Collected data entries:
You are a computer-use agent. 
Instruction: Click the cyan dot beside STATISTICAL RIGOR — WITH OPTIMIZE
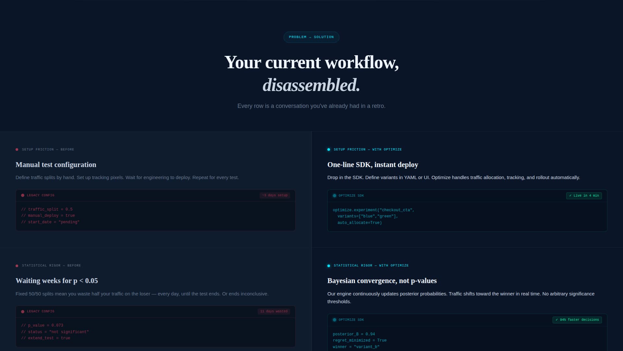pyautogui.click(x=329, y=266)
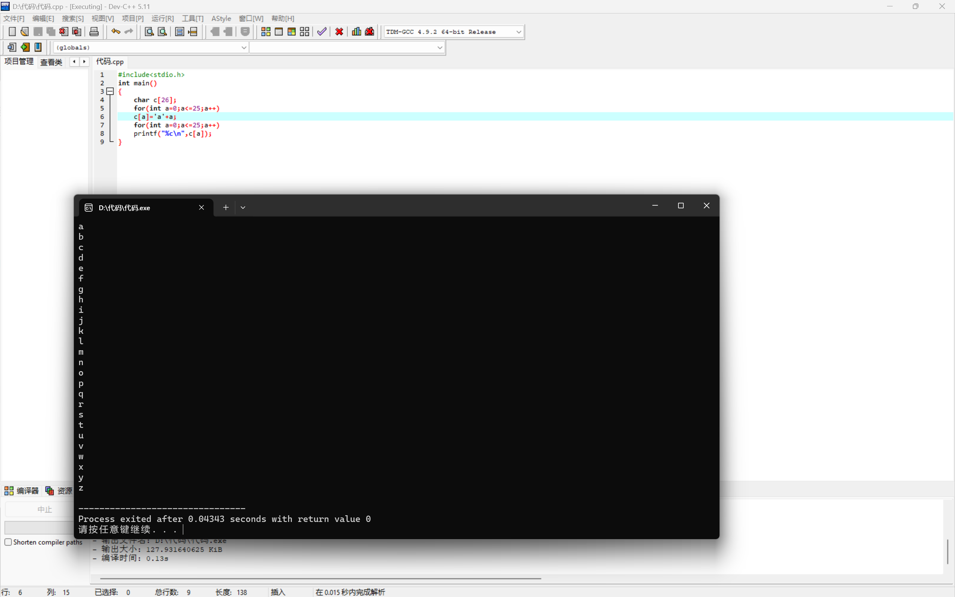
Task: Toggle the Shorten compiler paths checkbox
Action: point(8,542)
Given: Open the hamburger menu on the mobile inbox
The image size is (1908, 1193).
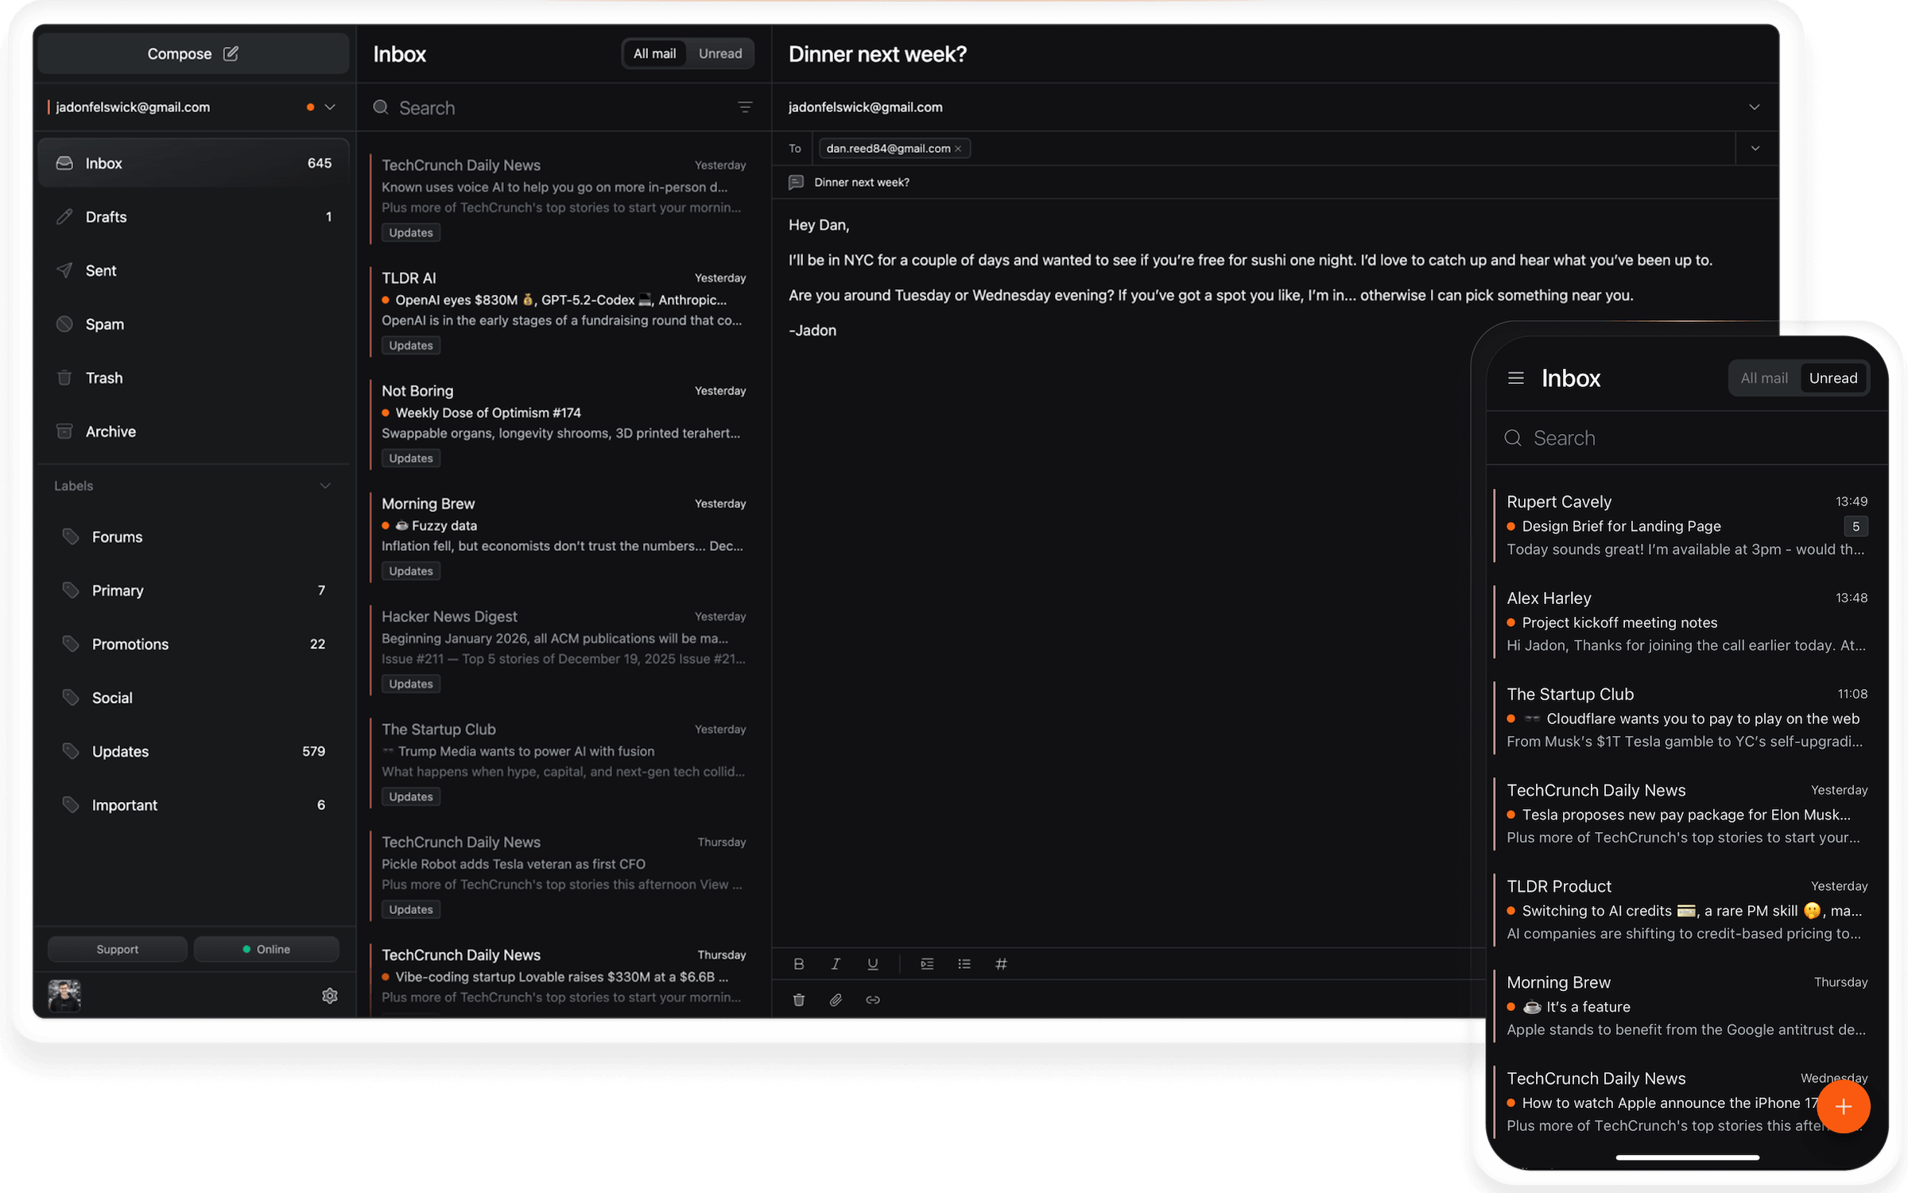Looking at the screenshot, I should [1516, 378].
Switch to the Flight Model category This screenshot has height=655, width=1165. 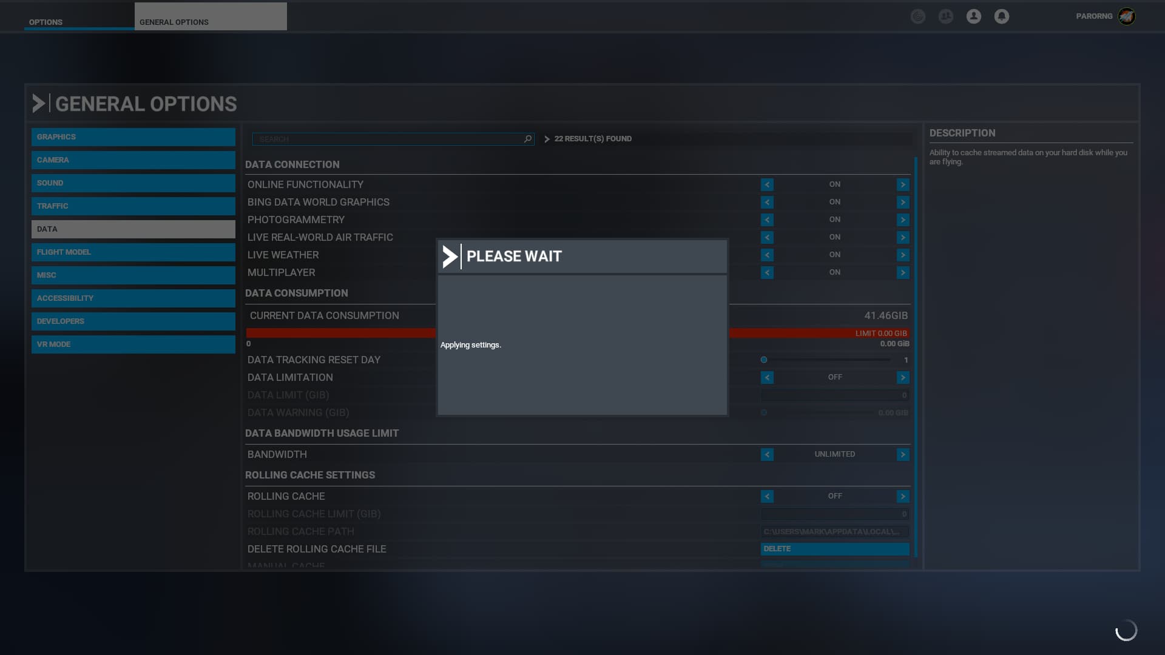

### Work instructions:
Word for word, restate all of the records. Exclude the pictures.

### Solution to this problem:
You are a computer-use agent. 
Instruction: Click the cyan dot beside STATISTICAL RIGOR — WITH OPTIMIZE
pyautogui.click(x=329, y=266)
Task: Toggle the Shorten compiler paths checkbox
Action: point(8,542)
Given: Open the hamburger menu on the mobile inbox
The image size is (1908, 1193).
Looking at the screenshot, I should [1516, 378].
Switch to the Flight Model category This screenshot has height=655, width=1165. 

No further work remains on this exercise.